Holland Cotter, New York Times , 28 Jul 2006

New York Times
Art in Review; Howardena Pindell

Thirty years ago Howardena Pindell was well known for meditative, process-based abstract art. It included drawings composed of sequences of numbers and words, and collagelike paintings made with thousands of punched-paper circles that seemed to float in clusters, like clouds, against grids of taut thread. There were handsome examples of such work in "Energy/Experimentation: Black Artists and Abstraction 1964-1980" at the Studio Museum in Harlem last spring. And there are others in "In My Lifetime," a retrospective-style gallery show at G. R. N'Namdi.

But Ms. Pindell's art has always had two aspects. In 1980, at the same time she was doing abstract work, she made a short video, "Free, White and 21." In it she sat before the camera for 12 minutes and, in a simple, symbolic performance, delivered a devastating account of the enforced silence and invisibility that is racism. The piece addressed itself squarely to the art world, among other audiences. And it has a powerful successor in Adrian Piper's video installation "Out of the Corner," one of the highlights of the Whitney Museum's permanent-collection show "Full House."

Ms. Pindell has continued to produce abstract work over the years since, most recently in a series of exquisite small prints. But her painting also assumed and maintained an overtly political direction, in large-scale pieces that combined abstraction, words and figures to deal with social and political issues, from AIDS and homelessness to the war in Iraq.

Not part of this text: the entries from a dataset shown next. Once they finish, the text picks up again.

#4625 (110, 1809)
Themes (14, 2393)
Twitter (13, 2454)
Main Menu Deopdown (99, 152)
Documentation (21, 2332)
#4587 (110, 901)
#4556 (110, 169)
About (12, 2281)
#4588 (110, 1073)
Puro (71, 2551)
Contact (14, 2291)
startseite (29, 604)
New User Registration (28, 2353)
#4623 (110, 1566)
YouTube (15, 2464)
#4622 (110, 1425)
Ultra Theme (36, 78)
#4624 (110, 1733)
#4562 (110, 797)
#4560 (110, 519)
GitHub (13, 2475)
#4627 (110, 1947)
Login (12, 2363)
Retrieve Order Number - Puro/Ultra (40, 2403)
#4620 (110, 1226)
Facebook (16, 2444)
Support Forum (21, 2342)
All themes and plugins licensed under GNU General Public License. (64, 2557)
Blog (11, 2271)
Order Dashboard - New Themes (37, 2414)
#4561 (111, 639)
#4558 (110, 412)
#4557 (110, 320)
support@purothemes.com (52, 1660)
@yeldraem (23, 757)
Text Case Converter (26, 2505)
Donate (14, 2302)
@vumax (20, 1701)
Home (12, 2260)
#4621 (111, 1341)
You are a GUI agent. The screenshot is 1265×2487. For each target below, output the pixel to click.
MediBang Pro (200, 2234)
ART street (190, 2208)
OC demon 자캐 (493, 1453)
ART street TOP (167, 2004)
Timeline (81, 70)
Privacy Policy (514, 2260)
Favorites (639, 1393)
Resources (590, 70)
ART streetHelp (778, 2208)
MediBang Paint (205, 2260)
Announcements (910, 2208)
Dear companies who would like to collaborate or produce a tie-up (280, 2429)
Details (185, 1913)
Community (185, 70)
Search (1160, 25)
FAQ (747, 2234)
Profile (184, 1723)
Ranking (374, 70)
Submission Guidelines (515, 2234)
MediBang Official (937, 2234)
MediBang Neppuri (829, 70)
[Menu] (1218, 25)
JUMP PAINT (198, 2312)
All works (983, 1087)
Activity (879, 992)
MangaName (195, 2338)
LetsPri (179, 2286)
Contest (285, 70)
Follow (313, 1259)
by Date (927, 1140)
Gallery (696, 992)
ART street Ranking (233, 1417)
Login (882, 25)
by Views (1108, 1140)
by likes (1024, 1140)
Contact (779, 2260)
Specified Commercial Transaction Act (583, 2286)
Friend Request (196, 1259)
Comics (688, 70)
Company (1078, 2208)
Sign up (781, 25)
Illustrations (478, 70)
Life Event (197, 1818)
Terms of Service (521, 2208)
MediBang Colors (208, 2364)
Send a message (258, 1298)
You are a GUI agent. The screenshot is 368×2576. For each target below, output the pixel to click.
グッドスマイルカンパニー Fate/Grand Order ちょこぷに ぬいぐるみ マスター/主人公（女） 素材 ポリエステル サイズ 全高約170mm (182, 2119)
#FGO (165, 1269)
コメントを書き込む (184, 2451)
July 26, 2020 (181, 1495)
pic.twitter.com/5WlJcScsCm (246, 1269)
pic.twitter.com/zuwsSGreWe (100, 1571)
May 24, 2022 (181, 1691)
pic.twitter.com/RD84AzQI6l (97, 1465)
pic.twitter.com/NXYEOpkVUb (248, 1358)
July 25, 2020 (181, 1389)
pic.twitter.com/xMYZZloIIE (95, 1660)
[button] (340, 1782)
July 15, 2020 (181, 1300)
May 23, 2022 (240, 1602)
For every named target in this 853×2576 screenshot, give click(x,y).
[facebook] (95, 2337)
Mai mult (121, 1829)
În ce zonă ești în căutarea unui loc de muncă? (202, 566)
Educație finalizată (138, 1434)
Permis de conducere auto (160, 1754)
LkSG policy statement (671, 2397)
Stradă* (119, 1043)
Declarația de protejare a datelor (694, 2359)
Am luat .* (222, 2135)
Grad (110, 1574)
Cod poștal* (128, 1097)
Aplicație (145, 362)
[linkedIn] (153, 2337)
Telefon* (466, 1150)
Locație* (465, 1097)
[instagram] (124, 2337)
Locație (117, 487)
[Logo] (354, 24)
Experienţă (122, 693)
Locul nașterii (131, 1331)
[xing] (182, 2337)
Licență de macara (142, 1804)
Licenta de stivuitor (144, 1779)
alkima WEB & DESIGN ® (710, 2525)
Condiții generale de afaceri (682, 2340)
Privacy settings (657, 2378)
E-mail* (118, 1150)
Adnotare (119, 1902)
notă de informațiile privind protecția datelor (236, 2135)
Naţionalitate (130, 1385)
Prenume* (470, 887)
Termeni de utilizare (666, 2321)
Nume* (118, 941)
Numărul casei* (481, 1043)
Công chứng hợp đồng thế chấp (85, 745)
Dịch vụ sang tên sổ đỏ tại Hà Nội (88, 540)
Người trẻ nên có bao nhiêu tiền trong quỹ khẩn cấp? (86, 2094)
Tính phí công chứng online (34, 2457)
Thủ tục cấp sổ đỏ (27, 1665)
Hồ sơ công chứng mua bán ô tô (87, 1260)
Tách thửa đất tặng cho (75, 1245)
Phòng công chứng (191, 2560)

These monumental pictures dominate the exhibition at N'Namdi. As polemics, they are uncompromising and implacable. But only when seen together, as they are here, does it become clear how thoroughly they are based on -- emerge from, are fueled and inflected by -- the individual experiences and memories of the artist herself, who is in her 60's. "The personal is political" is the cliché of an earlier era, the one in which Ms. Pindell's career began. It also happens to be true. And as she continues to produce her deeply personal and political art, her lifetime is our lifetime.